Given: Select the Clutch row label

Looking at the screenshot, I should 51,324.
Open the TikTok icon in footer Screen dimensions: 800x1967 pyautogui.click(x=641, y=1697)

...

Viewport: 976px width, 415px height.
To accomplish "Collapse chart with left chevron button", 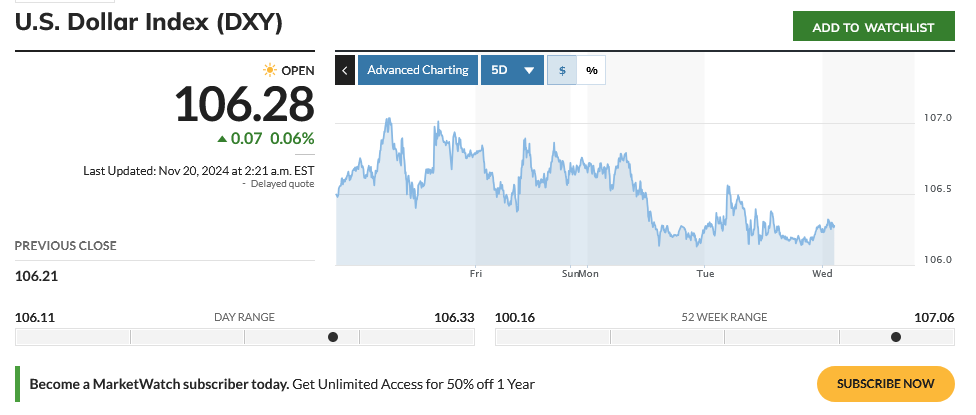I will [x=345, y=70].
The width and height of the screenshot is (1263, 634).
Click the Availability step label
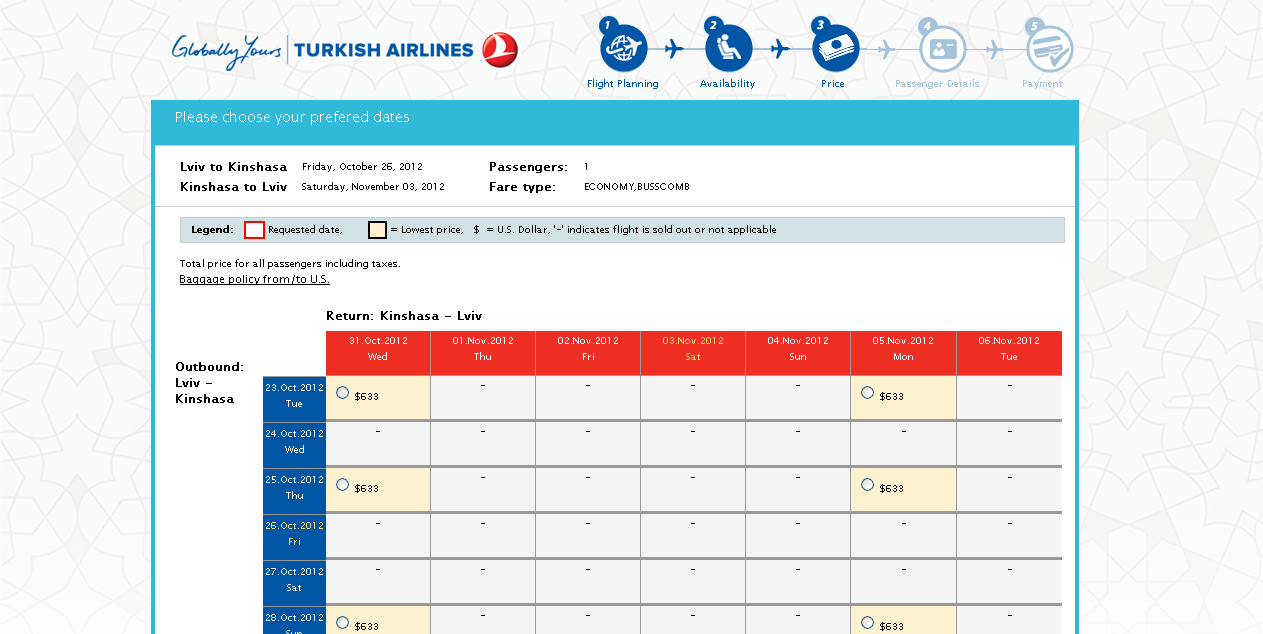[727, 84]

* * *

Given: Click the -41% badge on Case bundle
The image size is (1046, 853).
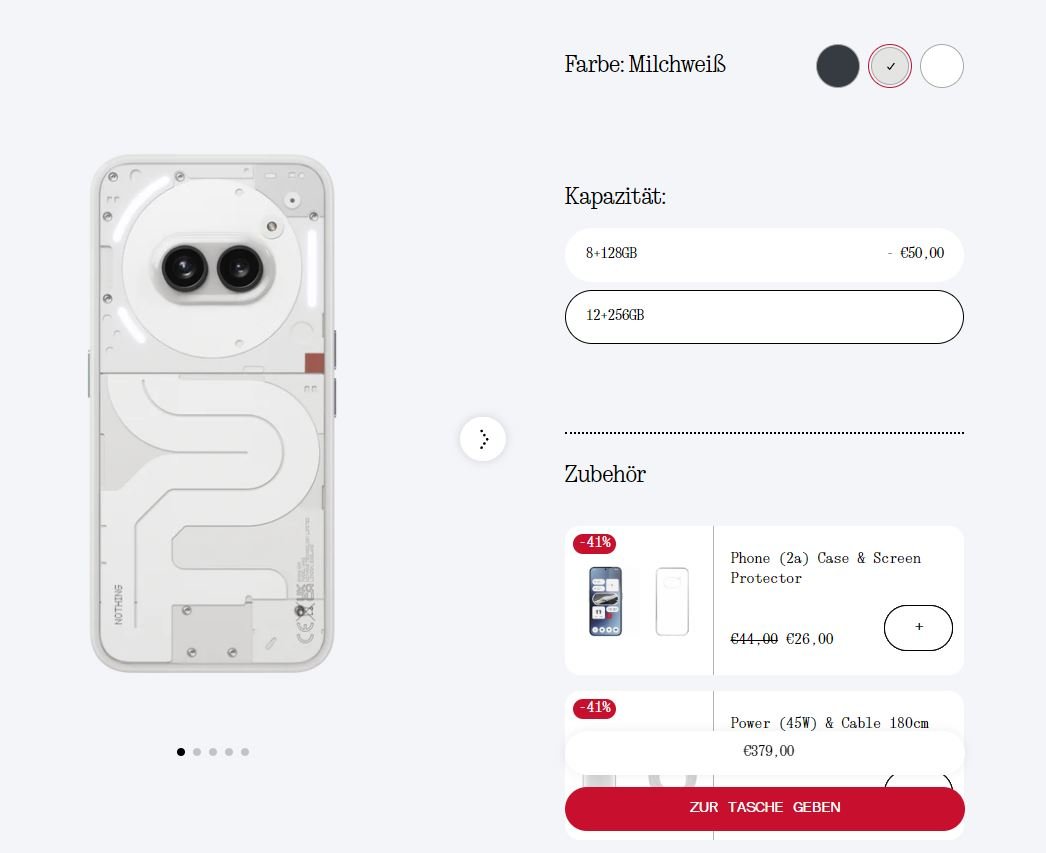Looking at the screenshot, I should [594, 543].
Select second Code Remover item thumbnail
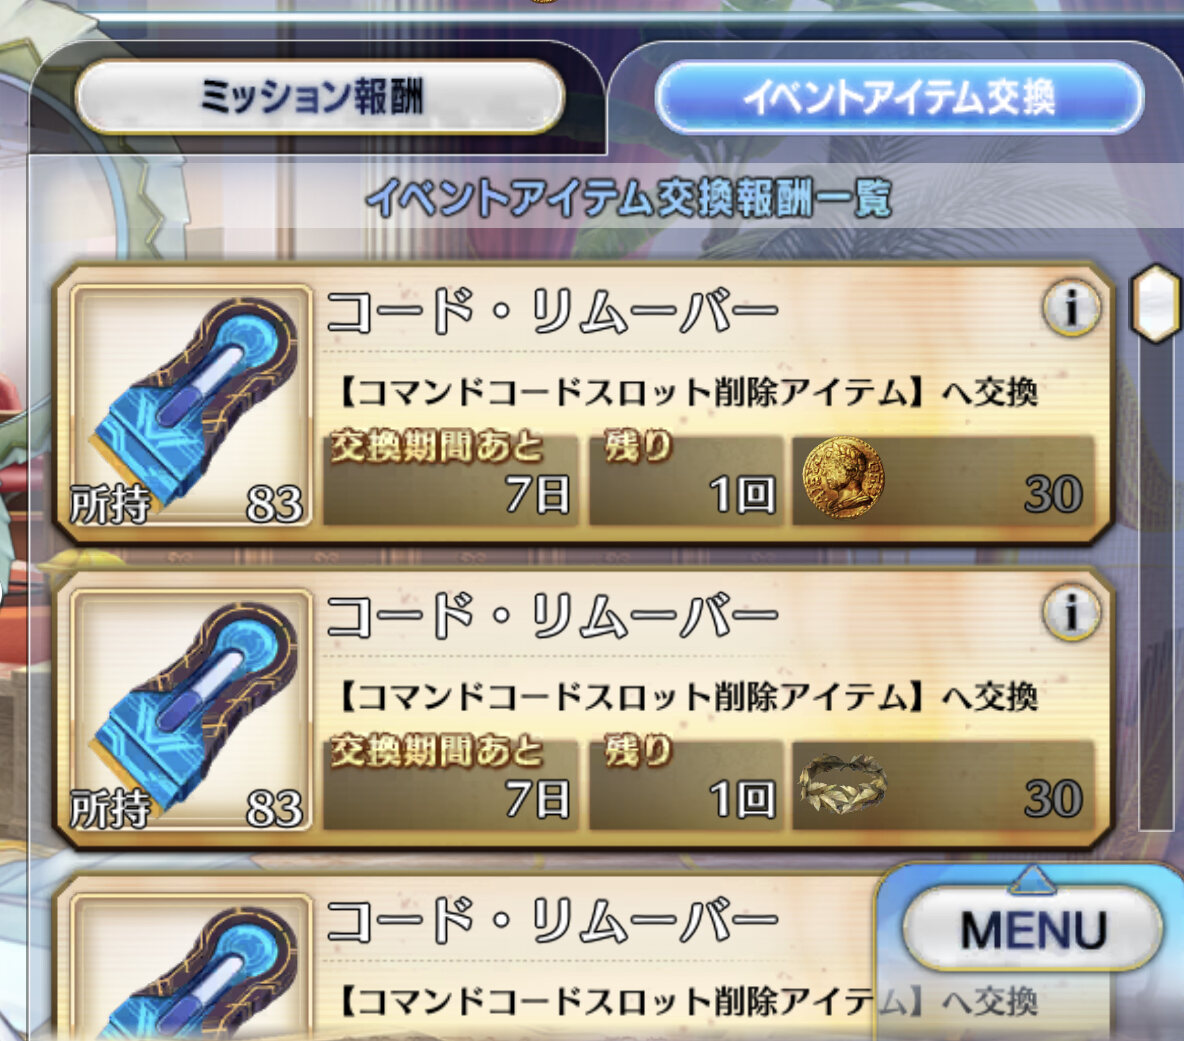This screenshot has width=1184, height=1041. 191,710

Problem to solve:
Give an exact copy of the lines above from the line with "Given: Select the Clutch row label" up to and including the line with "Open the TikTok", and leave everything else out.

Exercise answer:
Given: Select the Clutch row label

Looking at the screenshot, I should 51,324.
Open the TikTok icon in footer Screen dimensions: 800x1967 pyautogui.click(x=641, y=1697)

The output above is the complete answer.